Document passage:
——
With New Years just around the corner, it’s a great time to reflect on your milestones of 2022 and set intentions for the new year ahead. A common mistake people make when setting intentions is to focus too much on the WHY rather than the HOW. If you’ve ever tried to keep up a consistent yoga practice, you might have fallen into this trap if you simply tried to stay motivated by reminding yourself how good your practice makes you feel. It’s important to get clear on WHY you practice, but it’s often not enough. Knowing HOW to stick to a consistent practice is equally (if not more!) important.
It turns out there’s a whole field of psychology dedicated to HOW to stick to our health intentions, also known as Health Behavior Change. Yoga isn’t the only healthy habit that people struggle to stick to. Research shows that people struggle to maintain all kinds of health behaviors, whether it’s sticking to a healthy diet, keeping up an exercise routine, or simply flossing their teeth 1. Good habits are easy to start but hard to maintain.
The good news? With a whole world of research done on how to make healthy changes that last, there are proven steps for HOW to make healthy changes that last. Try out these three simple research-backed tools to maintain your yoga practice and your other health goals in the new year.
1. Get Specific
Research shows that specifying the when, where and how of an intention can make it twice as likely you’ll stick to it. Studies show this works for a wide variety of healthy habits including exercising, increasing vegetable and fruit intake, and doing regular breast self-examinations 2.
Focus on the HOW: Get specific by copying and filling out the following sentence: I will practice at ___________ (time and day) at ___________ (specific location) using ___________ (the practice you will use, for example: a specific yoga class recording or your own flow).
2. Find your Community
You might have heard that you are the average of the five people you spend the most time with. Our social environment hugely impacts our habits, with studies showing that we’re far more likely to exercise and eat healthier if our partner and friends have those healthy habits too 3,4.
——
[Records taken from a collection]

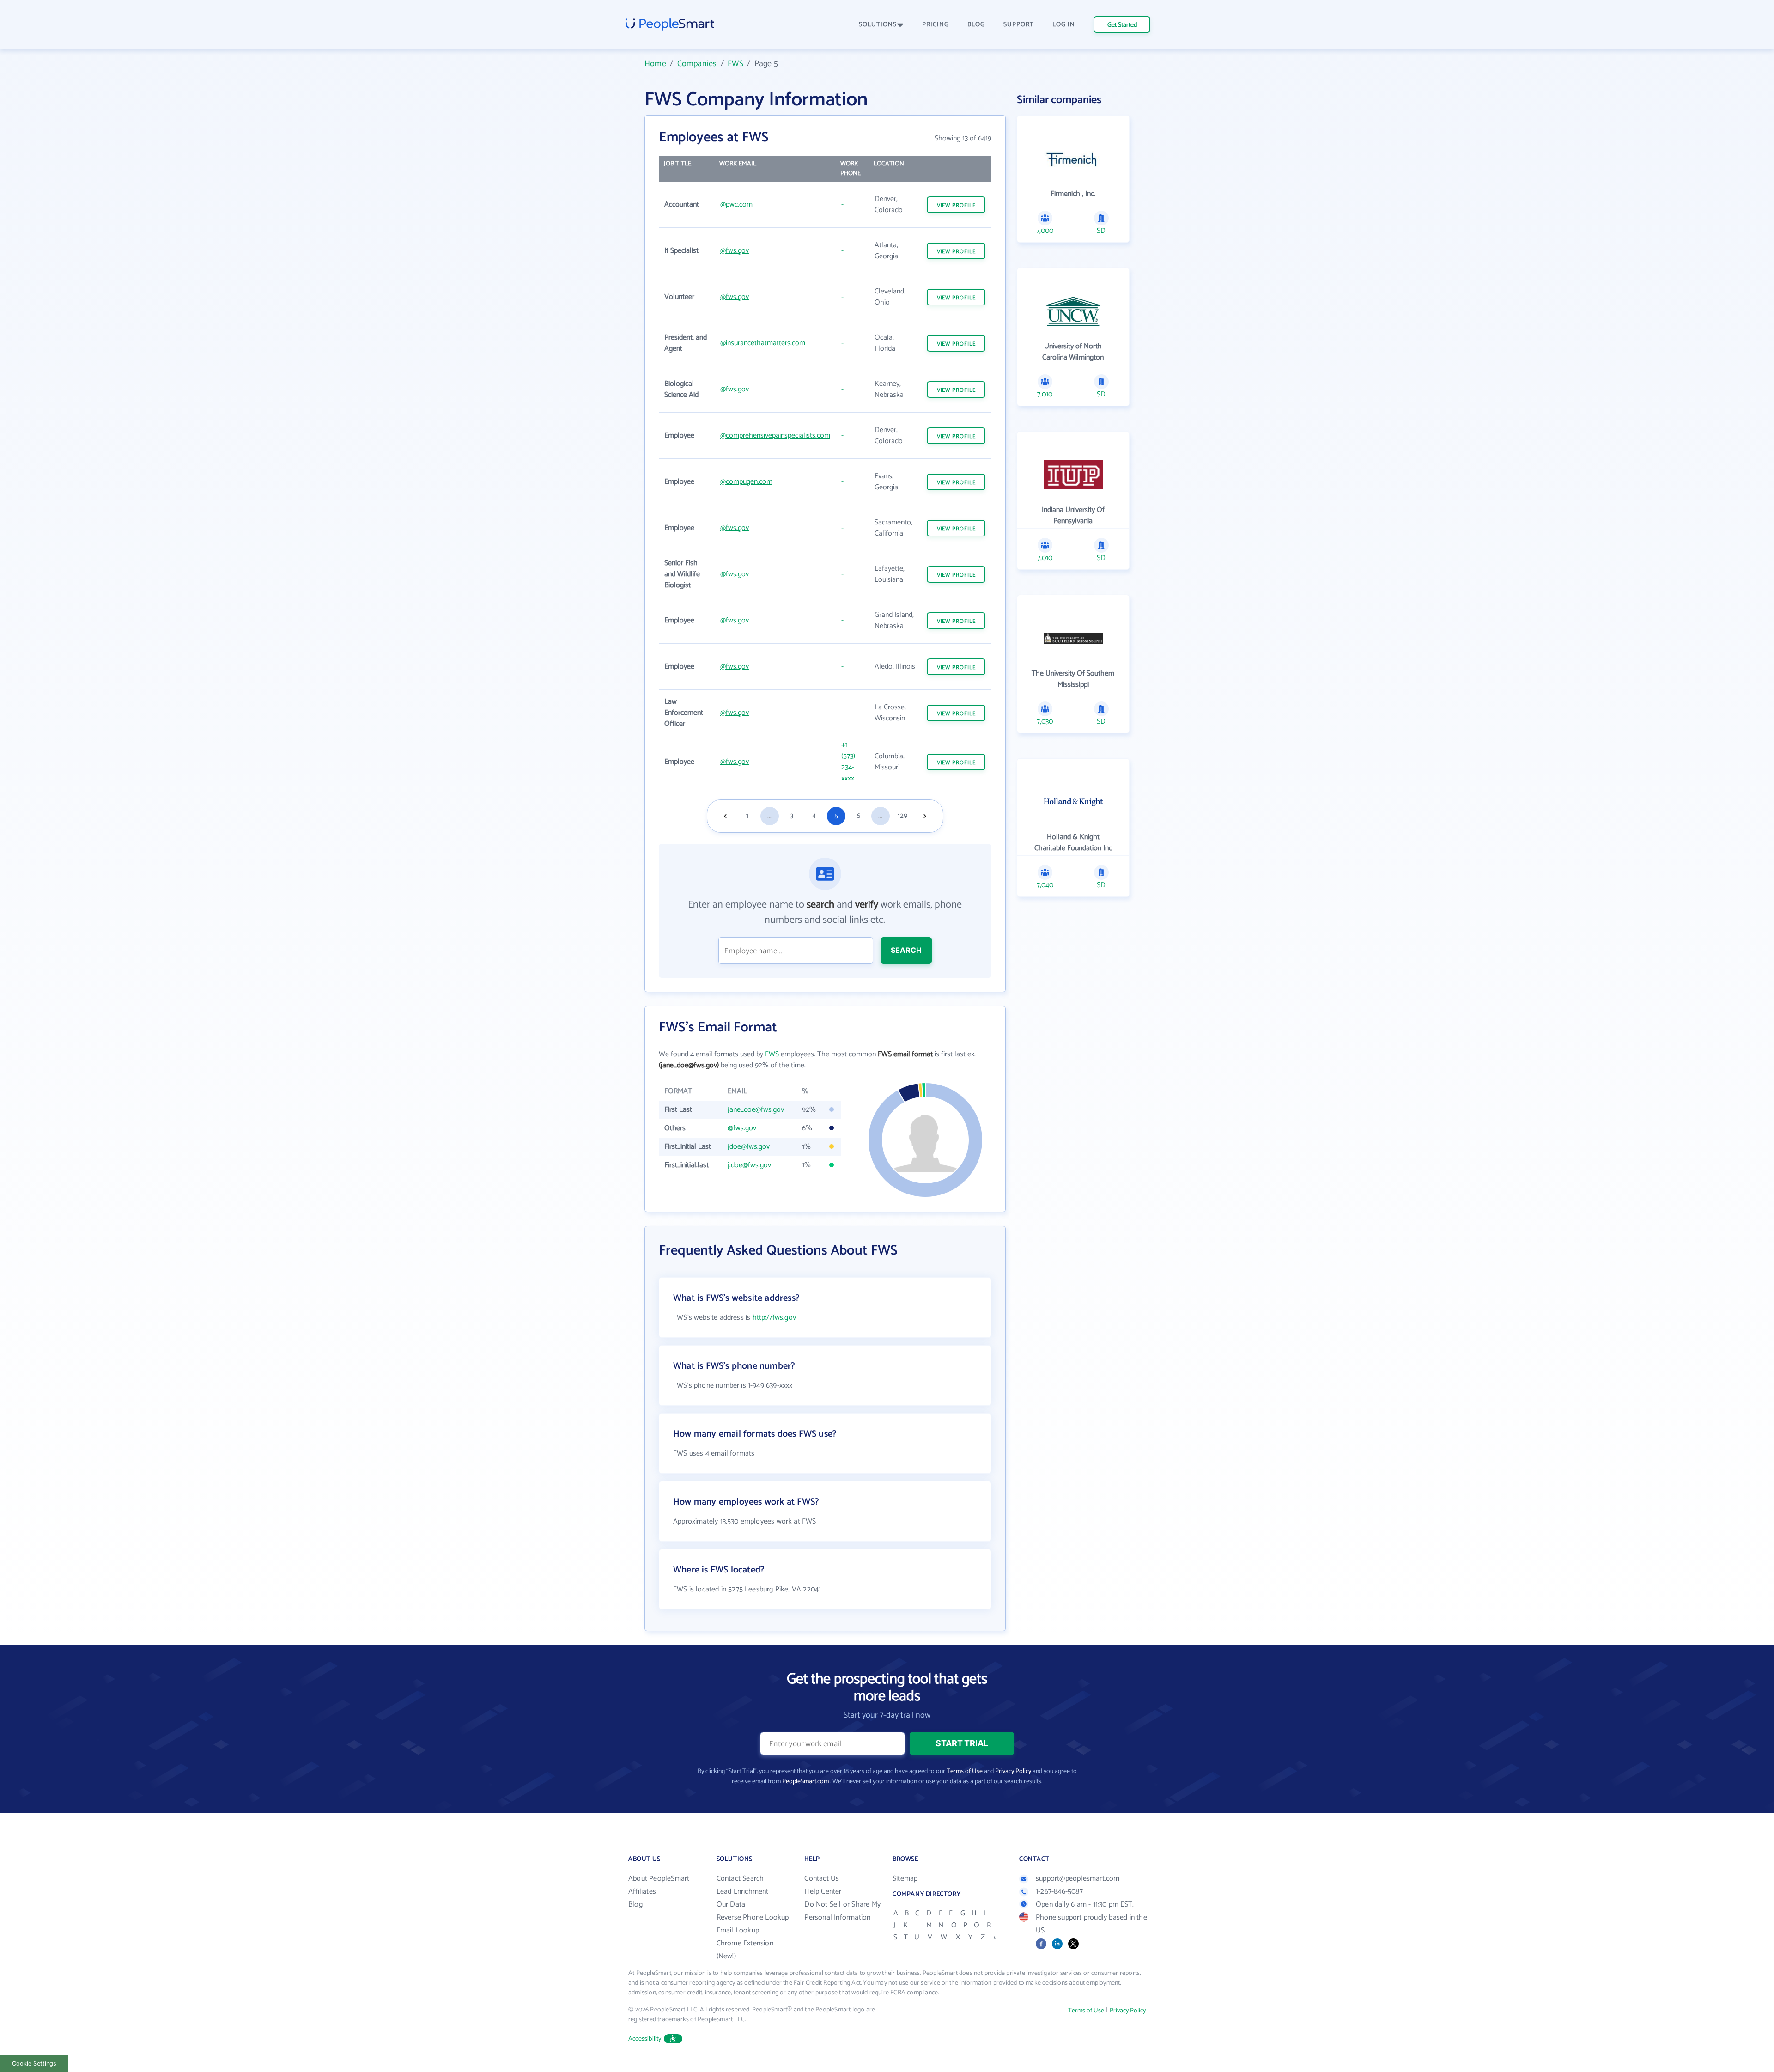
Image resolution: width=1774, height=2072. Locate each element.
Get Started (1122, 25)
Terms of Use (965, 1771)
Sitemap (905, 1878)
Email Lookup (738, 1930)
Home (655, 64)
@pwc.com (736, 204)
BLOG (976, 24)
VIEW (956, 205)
——
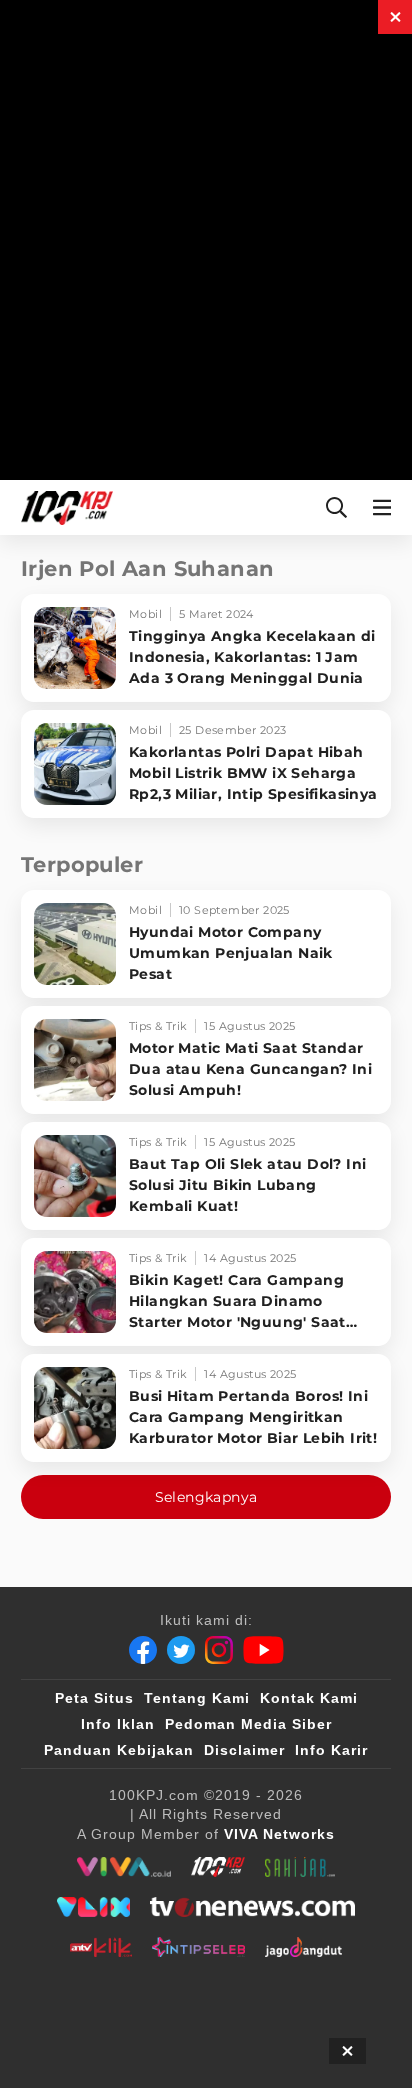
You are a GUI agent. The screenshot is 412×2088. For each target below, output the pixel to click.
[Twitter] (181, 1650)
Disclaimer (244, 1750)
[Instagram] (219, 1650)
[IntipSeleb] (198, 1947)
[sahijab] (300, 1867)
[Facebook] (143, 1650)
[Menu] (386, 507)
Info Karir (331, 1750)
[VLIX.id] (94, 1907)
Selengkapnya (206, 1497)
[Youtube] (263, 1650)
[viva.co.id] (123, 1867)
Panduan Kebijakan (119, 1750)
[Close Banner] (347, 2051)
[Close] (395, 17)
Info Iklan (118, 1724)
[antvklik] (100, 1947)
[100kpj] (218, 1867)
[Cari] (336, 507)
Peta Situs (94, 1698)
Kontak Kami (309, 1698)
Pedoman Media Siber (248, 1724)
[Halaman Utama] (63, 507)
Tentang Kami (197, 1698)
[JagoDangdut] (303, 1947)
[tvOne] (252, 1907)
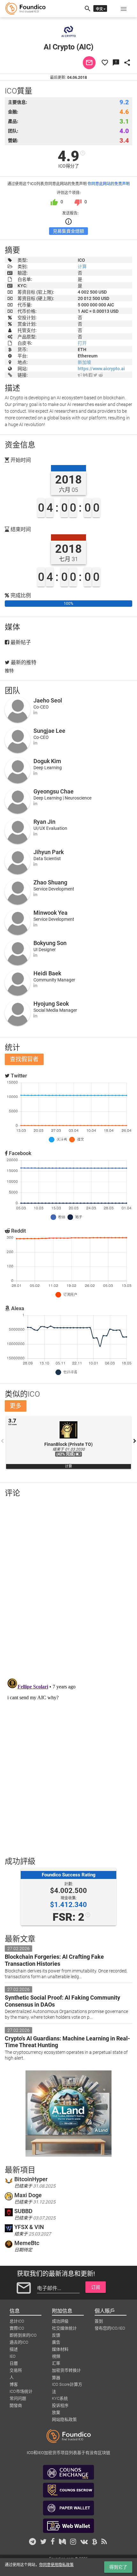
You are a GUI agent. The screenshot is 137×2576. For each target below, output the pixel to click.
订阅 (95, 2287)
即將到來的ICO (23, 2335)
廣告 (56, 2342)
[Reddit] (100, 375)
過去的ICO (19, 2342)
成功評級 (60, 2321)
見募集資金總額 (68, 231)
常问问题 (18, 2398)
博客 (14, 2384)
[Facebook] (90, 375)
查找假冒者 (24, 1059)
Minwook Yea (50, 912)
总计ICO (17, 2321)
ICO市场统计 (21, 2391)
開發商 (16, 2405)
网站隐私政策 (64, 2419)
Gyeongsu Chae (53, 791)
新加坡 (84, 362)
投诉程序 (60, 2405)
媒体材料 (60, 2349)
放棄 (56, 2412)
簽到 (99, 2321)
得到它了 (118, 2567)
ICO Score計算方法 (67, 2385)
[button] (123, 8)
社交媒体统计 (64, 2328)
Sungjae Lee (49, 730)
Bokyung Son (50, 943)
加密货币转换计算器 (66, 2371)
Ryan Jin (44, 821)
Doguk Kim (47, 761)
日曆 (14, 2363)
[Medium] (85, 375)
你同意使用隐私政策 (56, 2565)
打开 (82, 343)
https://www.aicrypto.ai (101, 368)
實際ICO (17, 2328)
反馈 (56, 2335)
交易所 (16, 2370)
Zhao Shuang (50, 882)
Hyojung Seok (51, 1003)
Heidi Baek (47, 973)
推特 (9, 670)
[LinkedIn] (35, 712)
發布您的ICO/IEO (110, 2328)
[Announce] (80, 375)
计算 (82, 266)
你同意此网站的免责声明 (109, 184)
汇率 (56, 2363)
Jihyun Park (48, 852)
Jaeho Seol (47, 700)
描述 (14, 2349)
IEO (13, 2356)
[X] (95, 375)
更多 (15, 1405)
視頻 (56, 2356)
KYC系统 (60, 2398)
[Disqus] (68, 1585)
——
Set of tasks:
• A. In the passage on keeping up a yoga practice, how much more likely does specifying the when, where and how of an intention make you to stick to it?
• B. Write the next part of the passage on keeping up a yoga practice, starting after its last sentence.

Answers to the tasks:
• A. Twice as likely.

• B.
Focus on the HOW: Find your community of people with your desired habit. Join an existing (virtual) group of people striving to maintain their yoga practice or form your own. Not only can this make your habit more enjoyable, but it’s also an extra resource for support and inspiration.
3. Have a mini practice
People often say they feel resistance to getting on their yoga mat when they try to keep up a regular home practice. Research shows the best trick to get through these moments is to downsize the goal and simply aim to do a shorter practice. Instead of telling yourself you have to do a vigorous, 90-minute yoga practice when you’re busy, tired or generally in a bit of a funk, aim instead to do a mini 5-minute practice.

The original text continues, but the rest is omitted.